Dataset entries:
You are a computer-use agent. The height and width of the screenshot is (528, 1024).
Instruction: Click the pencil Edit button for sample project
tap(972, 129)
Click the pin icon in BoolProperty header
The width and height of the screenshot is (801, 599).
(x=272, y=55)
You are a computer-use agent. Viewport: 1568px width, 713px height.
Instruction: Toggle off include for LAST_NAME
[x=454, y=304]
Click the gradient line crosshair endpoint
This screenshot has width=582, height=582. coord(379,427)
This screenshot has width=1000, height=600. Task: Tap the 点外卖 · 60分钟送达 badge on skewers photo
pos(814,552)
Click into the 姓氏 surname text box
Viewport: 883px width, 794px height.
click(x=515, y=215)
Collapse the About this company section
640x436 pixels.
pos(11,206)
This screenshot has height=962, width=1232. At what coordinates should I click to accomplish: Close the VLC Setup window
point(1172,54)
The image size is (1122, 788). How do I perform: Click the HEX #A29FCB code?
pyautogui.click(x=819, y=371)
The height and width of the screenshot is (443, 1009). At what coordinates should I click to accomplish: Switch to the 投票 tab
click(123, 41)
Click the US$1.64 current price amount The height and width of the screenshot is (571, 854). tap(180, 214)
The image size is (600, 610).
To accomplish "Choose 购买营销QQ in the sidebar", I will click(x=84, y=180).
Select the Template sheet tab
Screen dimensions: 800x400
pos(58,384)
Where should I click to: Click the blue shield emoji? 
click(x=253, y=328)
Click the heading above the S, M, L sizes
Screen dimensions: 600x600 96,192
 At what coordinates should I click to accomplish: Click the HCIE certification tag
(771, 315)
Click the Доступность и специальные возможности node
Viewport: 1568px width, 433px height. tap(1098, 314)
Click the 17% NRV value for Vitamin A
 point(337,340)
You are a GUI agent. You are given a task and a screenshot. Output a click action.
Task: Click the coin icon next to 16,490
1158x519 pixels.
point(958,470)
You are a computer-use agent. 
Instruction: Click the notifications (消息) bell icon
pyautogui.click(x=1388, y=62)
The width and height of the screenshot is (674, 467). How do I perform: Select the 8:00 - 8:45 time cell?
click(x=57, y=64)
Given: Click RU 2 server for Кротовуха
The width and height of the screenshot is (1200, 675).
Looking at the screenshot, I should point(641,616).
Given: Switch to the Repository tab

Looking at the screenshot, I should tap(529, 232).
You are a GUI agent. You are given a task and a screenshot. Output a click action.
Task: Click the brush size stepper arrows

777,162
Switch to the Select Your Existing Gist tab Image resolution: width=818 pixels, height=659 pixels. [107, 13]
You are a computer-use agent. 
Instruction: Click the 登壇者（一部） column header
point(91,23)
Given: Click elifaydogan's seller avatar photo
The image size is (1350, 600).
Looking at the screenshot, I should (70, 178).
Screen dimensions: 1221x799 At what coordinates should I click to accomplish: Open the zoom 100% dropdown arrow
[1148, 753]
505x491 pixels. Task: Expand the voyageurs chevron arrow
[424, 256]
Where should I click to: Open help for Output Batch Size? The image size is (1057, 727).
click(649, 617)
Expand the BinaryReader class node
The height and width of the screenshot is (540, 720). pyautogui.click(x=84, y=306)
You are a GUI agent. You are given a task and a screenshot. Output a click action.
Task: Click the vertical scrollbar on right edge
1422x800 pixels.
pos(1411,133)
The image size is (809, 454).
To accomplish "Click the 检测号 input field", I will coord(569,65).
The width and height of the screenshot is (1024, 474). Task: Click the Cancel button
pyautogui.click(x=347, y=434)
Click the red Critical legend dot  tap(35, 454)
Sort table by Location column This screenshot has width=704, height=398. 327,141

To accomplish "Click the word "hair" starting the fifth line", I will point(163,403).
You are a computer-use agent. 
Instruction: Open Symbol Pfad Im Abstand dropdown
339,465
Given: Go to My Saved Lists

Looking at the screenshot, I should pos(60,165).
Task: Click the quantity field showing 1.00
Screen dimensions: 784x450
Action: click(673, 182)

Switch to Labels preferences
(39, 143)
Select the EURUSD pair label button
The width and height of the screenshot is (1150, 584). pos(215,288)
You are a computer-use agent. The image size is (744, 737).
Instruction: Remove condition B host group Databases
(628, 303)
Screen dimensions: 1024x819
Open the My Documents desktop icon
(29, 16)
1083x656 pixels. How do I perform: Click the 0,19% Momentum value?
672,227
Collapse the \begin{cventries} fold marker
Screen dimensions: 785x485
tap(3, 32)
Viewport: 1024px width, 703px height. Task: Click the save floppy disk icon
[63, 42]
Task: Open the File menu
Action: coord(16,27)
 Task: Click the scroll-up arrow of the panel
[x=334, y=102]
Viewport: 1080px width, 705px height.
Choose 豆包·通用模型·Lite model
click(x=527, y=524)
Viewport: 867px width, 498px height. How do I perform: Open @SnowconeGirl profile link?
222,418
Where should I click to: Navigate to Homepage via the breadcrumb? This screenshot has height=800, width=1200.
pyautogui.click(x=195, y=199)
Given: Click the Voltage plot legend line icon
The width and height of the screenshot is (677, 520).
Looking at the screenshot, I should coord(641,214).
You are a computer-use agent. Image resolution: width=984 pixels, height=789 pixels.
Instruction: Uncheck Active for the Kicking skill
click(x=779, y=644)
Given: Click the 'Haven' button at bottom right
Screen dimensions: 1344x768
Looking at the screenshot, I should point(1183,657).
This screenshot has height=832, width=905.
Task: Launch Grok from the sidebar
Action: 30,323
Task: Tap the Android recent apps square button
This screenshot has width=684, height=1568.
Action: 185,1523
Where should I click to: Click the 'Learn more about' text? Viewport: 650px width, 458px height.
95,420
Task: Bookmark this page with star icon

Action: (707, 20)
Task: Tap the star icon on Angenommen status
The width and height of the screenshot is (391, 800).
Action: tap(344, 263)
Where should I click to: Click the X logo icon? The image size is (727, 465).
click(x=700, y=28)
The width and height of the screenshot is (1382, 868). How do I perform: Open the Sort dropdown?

Exercise instructions ->
Lines from the one that contains "Where should I click to: Click the X" through the final line of the entries must be duplicated exactly, and no other lines.

Solution for this task ->
Where should I click to: Click the X logo icon? The image size is (727, 465).
click(x=700, y=28)
The width and height of the screenshot is (1382, 868). How do I perform: Open the Sort dropdown?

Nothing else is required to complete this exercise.